A simple recipe. BUT does climate change strengthen that recipe? Democratic Sen. Sheldon Whitehouse of Rhode Island gave an impassioned speech ripping into Republicans shortly after the tornado had hit, leaving little doubt what he thought:
We are stuck in this together. When cyclones tear up Oklahoma and hurricanes swamp Alabama and wildfires scorch Texas, you come to us, the rest of the country, for billions of dollars to recover. And the damage that your polluters and deniers are doing doesn’t just hit Oklahoma and Alabama and Texas. It hits Rhode Island with floods and storms. It hits Oregon with acidified seas, it hits Montana with dying forests. So, like it or not, we’re in this together.
You can be certain that ol’ Mr. Whitehouse got reamed right back by his conservative counterparts. While I do NOT want to defend the GOP position on climate change, on this one thing they have a leg to stand on- perhaps a wobbly one, but still. “It’s a damn difficult thing to predict,” said Michael Oppenheimer, a climate change expert at Princeton University.

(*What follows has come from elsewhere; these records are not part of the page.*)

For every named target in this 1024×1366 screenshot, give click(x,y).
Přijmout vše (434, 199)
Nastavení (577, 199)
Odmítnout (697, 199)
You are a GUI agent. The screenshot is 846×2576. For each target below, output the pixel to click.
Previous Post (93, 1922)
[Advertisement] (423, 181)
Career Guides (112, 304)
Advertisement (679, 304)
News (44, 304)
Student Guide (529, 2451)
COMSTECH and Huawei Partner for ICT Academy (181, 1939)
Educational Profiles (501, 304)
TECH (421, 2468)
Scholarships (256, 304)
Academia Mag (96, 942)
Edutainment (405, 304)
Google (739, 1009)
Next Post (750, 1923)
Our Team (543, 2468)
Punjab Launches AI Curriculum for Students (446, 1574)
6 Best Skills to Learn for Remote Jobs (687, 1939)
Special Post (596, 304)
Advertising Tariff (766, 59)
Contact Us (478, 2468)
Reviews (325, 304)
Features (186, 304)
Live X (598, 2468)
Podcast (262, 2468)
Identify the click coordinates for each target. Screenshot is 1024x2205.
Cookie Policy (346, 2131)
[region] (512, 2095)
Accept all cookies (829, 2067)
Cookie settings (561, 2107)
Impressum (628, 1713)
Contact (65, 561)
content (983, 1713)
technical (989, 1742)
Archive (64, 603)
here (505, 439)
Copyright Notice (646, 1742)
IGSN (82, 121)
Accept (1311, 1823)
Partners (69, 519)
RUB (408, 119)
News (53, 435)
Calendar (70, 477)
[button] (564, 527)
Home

Both Oppenheimer and Penn State climate scientist Michael Mann concede there is much yet to learn. Climate change is supposed to bring warmer and moister air to Earth. Actually check-check on ingredients one and two from our recipe above. Yet climate change forecasts predict a lessened wind shear – no check on ingredient three. Some wonder if it may mean fewer tornadoes in frequency, but larger ones when they DO occur??
Michael Mann makes the point that the insurance industry is fastidiously studying the probabilities on this exact question (lest they lose their shirts!):
If one factor is likely to be favorable and the other is a wild card, it’s still more likely that the product of the two factors will be favorable,” said Mann. “Thus, if you’re a betting person — or the insurance or reinsurance industry, for that matter — you’d probably go with a prediction of greater frequency and intensity of tornadoes as a result of human-caused climate change.
One thing I have learned in speaking with climate change scientists over the years is that they will never attribute any one weather event to climate change. Rather, they’ll give you the Barry Bond analogy. You simply can’t say, this home run was “natural Bond” and this one was “steroid Bond”. What we know is that every time he stepped up to the plate, steroids increased the probability for a home run.
Likewise, when the weather steps up to the plate …and picture the planet at short stop with no glove… we’ve been giving “Mr. Weather” all the ‘roids he needs to rage.